● PROBLEM TO WORK ON
Turn everything in the data from the line containing "You are a computer-use" down to the end into a Markdown table with the columns Row and Text, skipping blank lines. Leave the pictures out.

(Word and element location records)
— BEGIN —
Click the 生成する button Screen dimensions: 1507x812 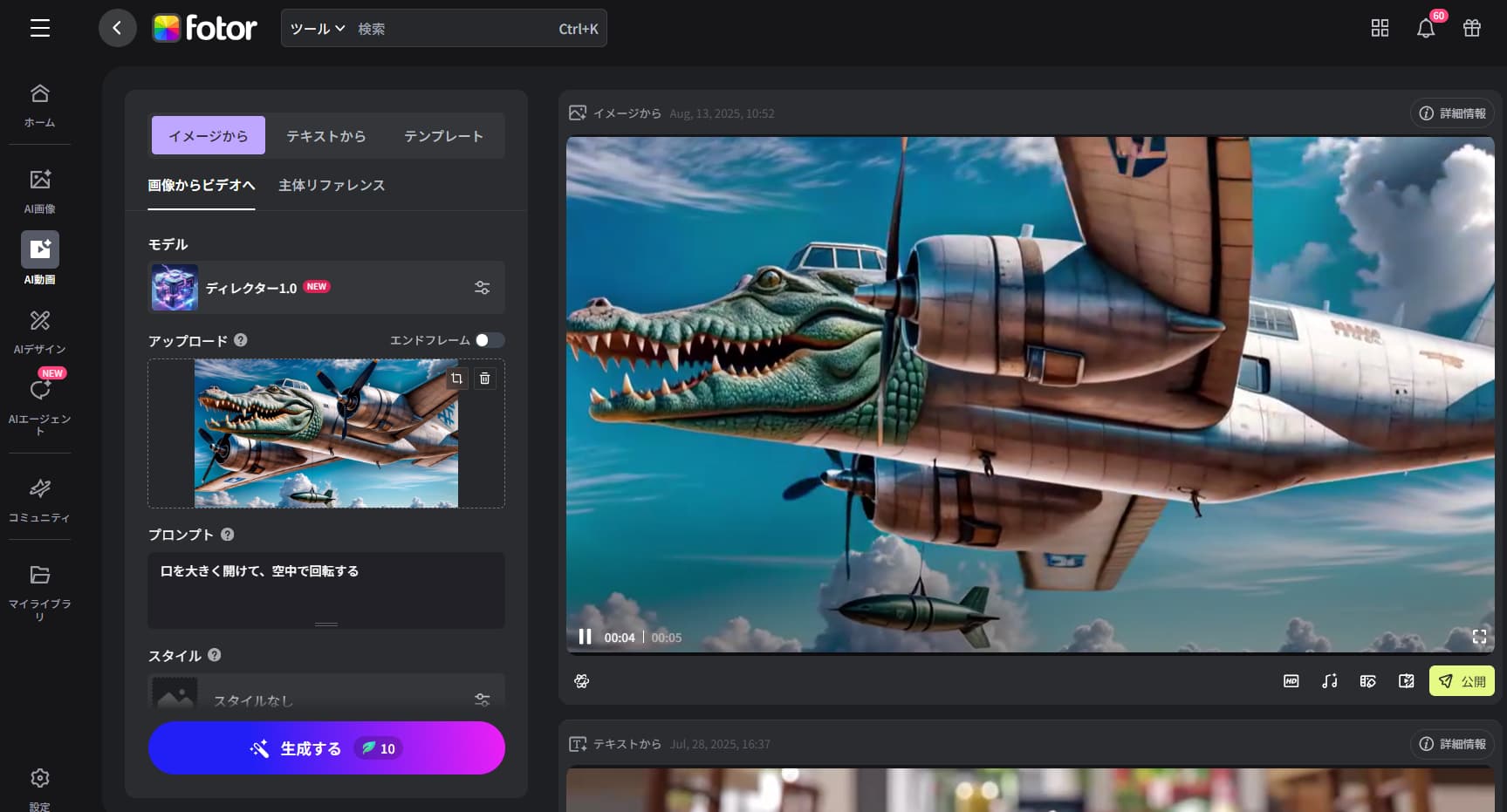[x=326, y=747]
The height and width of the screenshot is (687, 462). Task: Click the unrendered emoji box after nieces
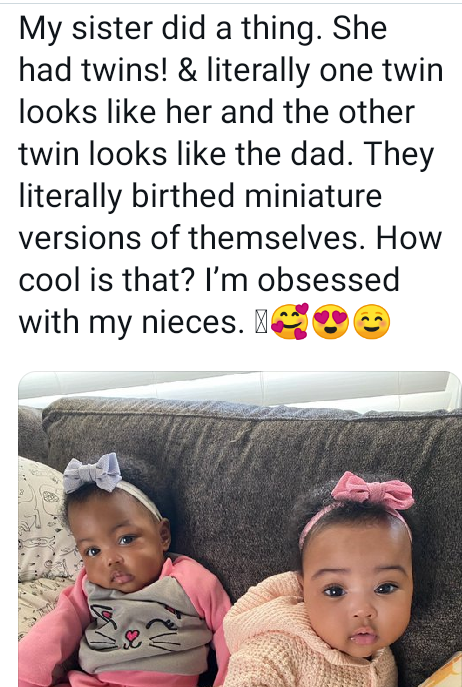pyautogui.click(x=261, y=323)
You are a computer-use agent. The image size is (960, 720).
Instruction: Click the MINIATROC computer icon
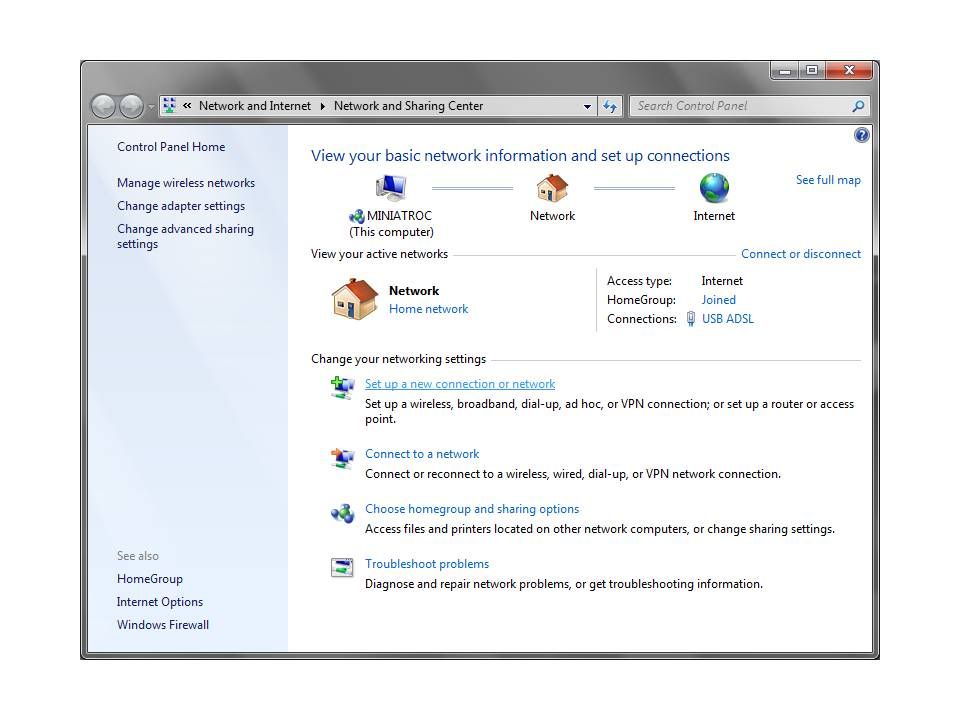(391, 188)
— END —
● RESULT OF THE EXERCISE
| Row | Text |
|---|---|
| 1 | You are a computer-use agent. The image size is (960, 720). |
| 2 | Instruction: Click the MINIATROC computer icon |
| 3 | (391, 188) |